Work instructions
Please repeat, exactly as written, the line containing "Image resolution: width=1024" and every line after it through the end of the records below.

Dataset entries
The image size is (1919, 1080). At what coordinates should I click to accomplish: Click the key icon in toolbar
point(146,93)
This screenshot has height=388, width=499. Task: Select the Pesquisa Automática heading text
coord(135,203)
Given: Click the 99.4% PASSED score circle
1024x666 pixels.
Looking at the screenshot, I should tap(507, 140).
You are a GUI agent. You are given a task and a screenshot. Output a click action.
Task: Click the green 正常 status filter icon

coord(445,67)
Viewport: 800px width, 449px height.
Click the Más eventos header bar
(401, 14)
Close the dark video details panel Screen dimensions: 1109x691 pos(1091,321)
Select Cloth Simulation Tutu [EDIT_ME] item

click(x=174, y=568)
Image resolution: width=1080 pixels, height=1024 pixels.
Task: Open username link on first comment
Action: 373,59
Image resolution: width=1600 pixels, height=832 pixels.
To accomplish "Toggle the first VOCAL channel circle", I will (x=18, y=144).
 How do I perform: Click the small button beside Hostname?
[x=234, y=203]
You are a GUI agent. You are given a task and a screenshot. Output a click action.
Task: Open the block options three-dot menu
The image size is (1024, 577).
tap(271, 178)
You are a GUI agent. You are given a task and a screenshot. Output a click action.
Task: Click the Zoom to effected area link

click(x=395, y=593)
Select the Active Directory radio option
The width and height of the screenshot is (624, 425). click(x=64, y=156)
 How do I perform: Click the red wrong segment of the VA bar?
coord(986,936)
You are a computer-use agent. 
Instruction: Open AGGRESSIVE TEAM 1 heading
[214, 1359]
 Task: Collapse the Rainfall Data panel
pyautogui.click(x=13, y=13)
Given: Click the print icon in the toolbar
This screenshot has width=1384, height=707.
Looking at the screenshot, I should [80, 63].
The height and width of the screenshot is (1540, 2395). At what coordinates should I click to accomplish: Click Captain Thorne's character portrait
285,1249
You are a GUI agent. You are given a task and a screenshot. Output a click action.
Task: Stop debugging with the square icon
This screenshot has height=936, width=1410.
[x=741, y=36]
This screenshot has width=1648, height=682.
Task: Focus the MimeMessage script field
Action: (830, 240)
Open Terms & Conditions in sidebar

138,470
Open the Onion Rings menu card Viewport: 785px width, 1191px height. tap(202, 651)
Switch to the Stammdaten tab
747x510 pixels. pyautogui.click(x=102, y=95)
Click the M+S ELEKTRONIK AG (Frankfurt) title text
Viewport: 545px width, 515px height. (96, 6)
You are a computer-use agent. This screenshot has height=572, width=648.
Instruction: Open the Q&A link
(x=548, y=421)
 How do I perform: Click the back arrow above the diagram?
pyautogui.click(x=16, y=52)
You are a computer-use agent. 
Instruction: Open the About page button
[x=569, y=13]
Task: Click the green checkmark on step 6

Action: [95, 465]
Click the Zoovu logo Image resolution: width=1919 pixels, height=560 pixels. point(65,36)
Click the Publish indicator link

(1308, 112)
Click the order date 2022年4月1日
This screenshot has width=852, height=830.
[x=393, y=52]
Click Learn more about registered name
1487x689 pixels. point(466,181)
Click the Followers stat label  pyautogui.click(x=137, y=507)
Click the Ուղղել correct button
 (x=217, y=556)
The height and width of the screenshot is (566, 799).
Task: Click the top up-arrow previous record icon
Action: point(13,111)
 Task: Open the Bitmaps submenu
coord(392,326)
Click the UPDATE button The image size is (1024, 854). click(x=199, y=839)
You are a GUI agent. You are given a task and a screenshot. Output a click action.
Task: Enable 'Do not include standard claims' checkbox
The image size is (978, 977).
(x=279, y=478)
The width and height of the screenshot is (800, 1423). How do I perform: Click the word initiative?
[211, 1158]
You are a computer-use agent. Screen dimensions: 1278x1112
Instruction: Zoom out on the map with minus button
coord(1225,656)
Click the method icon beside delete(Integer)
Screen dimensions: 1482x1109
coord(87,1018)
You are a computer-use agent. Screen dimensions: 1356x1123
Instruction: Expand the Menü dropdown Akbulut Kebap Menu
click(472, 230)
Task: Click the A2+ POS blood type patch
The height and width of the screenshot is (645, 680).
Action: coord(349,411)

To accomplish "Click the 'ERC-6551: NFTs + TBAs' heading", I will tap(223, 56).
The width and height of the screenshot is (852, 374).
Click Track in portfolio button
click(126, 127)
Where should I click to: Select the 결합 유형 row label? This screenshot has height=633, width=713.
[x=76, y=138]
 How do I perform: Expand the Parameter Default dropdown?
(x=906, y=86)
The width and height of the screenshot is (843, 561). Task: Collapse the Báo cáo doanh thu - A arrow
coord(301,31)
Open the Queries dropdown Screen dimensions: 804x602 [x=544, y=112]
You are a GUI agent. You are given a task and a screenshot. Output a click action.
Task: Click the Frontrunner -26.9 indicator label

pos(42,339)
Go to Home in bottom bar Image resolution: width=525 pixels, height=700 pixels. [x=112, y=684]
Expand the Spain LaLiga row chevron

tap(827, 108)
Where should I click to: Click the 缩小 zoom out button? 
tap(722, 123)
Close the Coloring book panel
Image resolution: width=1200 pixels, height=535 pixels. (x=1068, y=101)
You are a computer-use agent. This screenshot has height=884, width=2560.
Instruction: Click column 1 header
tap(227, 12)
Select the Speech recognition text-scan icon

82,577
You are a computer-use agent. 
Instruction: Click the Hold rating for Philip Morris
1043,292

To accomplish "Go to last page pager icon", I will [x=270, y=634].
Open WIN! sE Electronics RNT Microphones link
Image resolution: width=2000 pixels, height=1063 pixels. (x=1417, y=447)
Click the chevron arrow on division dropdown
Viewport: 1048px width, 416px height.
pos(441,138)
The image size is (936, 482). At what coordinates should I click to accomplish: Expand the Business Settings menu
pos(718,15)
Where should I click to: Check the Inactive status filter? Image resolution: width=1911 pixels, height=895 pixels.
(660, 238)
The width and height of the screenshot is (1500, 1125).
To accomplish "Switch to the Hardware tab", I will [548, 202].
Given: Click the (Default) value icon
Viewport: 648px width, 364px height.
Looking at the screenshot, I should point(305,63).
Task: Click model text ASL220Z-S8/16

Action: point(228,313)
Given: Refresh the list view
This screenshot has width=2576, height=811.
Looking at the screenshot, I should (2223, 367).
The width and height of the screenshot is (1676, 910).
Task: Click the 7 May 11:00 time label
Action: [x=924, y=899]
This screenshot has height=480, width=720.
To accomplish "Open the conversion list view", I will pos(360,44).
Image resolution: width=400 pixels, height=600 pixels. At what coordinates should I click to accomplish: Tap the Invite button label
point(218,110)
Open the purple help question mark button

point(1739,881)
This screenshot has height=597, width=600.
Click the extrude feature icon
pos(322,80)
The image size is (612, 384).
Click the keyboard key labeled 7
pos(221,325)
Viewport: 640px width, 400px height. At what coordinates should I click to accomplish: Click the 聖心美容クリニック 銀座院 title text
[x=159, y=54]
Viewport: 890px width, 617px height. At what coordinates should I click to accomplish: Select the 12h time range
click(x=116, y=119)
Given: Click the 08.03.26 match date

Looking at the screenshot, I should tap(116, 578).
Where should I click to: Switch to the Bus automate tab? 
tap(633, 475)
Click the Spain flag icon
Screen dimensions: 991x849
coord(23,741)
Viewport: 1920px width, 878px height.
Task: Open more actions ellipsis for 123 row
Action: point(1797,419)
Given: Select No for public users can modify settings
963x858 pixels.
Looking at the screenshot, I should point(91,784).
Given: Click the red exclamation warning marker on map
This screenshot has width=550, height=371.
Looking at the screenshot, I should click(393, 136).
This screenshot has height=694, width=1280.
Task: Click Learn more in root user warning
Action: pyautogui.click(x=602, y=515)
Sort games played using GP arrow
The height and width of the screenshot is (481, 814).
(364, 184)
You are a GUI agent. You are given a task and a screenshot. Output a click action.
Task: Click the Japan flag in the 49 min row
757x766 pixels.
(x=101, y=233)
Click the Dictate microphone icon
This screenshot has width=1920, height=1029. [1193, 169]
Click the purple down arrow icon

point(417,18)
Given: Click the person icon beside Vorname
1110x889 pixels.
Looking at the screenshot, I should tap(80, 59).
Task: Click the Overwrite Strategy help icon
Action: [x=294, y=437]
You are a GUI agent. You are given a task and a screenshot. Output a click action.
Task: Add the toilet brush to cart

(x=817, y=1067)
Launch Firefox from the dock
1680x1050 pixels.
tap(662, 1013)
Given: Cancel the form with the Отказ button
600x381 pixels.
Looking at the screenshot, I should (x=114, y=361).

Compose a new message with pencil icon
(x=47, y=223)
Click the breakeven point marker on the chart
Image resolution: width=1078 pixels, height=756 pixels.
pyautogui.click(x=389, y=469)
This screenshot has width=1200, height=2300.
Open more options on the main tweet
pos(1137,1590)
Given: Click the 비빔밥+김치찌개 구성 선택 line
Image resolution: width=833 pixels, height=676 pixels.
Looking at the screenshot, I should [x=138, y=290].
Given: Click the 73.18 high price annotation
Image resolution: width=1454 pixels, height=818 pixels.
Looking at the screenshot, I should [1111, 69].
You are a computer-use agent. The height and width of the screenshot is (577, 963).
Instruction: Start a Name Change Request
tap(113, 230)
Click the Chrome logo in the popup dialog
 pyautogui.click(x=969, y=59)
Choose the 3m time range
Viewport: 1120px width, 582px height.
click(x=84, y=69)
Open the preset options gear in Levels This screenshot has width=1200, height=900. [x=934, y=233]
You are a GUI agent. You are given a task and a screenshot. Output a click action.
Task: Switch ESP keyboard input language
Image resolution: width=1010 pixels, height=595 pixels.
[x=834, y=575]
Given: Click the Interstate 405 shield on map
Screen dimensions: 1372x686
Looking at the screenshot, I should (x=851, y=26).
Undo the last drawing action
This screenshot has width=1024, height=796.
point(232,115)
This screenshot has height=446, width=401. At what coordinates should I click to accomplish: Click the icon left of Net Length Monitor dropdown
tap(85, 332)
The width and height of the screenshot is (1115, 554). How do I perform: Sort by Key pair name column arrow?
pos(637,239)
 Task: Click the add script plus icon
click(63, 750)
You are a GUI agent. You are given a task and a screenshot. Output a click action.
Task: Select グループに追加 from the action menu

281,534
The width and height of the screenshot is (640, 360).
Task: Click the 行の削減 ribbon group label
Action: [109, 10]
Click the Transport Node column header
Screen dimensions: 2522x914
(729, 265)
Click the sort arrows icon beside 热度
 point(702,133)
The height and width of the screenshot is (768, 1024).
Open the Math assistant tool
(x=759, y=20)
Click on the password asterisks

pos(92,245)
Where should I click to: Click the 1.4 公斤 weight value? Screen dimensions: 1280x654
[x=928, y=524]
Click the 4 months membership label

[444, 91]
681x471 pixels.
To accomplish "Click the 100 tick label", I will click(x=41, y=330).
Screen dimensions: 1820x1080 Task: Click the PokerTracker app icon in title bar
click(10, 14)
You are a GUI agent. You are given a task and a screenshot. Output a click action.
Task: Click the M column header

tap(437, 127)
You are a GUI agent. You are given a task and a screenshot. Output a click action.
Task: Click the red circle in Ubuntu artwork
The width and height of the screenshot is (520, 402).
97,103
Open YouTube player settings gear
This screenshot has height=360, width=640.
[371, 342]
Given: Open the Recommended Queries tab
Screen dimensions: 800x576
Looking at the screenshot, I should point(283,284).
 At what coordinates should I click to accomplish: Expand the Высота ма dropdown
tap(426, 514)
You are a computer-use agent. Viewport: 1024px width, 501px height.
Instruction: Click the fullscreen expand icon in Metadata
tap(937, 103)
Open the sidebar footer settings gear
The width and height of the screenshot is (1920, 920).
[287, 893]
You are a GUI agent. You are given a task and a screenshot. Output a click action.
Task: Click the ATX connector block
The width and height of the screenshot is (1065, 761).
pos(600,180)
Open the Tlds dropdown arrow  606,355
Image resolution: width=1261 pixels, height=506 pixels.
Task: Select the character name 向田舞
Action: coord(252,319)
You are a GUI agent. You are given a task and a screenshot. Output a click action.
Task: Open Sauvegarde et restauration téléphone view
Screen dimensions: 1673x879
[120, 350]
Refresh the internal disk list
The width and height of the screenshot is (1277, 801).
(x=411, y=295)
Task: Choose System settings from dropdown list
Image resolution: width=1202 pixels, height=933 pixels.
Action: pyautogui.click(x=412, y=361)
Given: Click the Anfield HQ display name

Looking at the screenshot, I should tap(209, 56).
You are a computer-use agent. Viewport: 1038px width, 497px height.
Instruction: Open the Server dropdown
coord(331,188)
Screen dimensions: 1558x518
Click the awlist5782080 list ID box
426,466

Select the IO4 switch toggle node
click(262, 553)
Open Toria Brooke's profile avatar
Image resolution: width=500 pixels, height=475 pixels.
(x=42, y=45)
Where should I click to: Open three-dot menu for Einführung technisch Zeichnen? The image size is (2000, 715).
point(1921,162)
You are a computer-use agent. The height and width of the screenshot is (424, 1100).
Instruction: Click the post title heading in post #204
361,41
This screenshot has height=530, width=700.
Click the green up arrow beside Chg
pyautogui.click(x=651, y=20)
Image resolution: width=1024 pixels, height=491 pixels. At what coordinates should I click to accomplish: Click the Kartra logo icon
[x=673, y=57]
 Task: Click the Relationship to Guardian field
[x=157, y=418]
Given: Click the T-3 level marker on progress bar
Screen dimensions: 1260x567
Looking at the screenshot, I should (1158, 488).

Completed exercise
Image resolution: width=1024 pixels, height=491 pixels. At what coordinates should I click to accomplish: Click the Kartra logo icon
[x=673, y=57]
 Task: Click the Relationship to Guardian field
[x=157, y=418]
Given: Click the T-3 level marker on progress bar
Screen dimensions: 1260x567
Looking at the screenshot, I should (1158, 488).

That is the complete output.